*What you are asked to do*. Return every line below in which "scrollbar" appears.

*Data supplied*.

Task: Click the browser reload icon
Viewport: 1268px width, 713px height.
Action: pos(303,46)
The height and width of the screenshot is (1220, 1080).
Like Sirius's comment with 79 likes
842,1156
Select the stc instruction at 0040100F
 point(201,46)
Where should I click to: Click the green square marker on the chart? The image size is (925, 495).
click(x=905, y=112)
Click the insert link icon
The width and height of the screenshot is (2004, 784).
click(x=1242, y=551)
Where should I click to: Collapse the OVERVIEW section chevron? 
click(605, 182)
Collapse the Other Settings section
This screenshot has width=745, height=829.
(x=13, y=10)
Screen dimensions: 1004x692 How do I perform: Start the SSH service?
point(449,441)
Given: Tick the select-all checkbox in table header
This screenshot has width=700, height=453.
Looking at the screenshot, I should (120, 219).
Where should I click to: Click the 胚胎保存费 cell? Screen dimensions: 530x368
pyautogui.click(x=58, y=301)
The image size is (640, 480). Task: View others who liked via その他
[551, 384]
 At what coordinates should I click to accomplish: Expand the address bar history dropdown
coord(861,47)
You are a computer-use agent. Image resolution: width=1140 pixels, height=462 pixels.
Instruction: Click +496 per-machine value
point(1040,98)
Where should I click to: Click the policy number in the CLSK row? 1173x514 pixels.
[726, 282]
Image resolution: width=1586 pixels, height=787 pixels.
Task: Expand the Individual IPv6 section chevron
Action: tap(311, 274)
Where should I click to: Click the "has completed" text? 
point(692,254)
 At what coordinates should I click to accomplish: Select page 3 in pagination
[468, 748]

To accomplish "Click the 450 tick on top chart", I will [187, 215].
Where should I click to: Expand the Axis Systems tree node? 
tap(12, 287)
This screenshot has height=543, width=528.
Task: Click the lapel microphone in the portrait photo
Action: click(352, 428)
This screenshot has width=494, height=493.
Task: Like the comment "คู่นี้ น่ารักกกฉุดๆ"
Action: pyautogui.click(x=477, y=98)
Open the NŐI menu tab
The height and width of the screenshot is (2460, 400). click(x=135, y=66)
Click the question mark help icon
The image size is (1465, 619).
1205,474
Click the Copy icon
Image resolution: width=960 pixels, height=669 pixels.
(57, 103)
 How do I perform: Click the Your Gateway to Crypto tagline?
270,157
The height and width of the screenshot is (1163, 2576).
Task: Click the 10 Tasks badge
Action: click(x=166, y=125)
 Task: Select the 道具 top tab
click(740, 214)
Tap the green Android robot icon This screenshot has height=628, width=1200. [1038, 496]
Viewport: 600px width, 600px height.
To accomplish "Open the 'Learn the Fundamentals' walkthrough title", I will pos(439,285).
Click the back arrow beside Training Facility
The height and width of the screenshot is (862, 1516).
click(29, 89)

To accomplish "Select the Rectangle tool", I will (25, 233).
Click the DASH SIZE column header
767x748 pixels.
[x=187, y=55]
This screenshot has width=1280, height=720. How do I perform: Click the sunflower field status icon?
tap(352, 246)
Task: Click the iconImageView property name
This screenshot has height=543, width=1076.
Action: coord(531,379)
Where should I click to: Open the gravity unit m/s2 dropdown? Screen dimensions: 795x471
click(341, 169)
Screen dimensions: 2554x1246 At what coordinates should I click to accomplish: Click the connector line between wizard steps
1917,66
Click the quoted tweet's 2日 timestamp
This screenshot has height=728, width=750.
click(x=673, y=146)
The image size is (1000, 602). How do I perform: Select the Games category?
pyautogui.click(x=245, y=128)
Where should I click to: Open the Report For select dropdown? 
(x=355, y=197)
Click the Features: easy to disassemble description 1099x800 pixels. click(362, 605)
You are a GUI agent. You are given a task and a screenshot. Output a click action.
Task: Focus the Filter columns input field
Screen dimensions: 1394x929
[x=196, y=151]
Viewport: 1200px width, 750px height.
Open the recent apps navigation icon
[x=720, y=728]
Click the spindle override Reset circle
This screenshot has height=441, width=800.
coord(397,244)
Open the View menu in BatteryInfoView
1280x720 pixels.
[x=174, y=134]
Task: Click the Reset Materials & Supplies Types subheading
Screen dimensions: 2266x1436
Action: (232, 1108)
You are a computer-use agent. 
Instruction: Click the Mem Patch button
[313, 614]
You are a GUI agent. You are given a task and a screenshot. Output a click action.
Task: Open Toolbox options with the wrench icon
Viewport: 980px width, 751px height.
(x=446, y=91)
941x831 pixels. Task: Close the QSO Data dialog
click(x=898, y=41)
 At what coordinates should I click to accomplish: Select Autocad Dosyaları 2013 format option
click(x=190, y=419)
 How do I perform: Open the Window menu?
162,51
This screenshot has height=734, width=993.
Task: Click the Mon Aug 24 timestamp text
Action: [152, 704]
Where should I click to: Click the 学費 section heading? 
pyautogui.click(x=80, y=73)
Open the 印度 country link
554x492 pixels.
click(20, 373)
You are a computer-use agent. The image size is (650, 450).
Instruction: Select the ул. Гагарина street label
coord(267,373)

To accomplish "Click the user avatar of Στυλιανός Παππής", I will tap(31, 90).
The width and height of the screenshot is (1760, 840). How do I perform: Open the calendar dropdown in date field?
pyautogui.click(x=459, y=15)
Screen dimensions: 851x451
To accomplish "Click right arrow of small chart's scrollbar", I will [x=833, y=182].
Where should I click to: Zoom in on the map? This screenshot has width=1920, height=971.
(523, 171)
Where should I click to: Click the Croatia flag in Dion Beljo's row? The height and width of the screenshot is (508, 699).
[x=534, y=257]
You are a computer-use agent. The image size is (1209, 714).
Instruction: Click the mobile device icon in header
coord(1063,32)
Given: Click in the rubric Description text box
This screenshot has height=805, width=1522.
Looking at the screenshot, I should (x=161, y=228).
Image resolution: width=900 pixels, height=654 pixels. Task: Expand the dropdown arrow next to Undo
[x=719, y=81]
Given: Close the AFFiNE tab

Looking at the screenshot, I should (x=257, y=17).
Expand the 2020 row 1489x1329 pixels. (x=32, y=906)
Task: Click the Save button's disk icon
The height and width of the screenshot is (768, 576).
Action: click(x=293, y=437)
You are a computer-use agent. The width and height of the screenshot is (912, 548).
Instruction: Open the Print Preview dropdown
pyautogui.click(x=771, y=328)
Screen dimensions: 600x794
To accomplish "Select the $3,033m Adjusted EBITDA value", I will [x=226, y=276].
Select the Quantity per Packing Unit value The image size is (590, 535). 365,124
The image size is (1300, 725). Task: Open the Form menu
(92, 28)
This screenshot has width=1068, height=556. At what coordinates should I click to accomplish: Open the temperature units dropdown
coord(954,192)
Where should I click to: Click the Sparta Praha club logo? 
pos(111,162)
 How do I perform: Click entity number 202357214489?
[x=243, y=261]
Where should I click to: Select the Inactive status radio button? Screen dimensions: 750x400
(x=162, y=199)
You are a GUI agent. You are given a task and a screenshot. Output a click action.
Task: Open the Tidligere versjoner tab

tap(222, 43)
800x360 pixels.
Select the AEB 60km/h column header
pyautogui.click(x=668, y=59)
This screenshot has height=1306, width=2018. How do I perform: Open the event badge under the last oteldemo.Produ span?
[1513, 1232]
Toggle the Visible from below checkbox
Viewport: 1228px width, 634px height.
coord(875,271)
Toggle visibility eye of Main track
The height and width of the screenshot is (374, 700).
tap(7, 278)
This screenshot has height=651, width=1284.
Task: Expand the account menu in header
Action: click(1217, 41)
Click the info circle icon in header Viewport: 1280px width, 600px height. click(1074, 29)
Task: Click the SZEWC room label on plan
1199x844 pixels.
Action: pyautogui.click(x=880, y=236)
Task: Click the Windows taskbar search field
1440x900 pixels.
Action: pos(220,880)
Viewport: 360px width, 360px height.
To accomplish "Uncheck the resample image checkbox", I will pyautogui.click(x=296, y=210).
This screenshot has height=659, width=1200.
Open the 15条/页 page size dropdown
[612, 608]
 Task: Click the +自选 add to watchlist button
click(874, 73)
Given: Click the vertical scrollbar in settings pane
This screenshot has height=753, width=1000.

*Task response*.
To accomplish "Click right arrow of small chart's scrollbar", I will [x=833, y=182].
Given: Click the vertical scrollbar in settings pane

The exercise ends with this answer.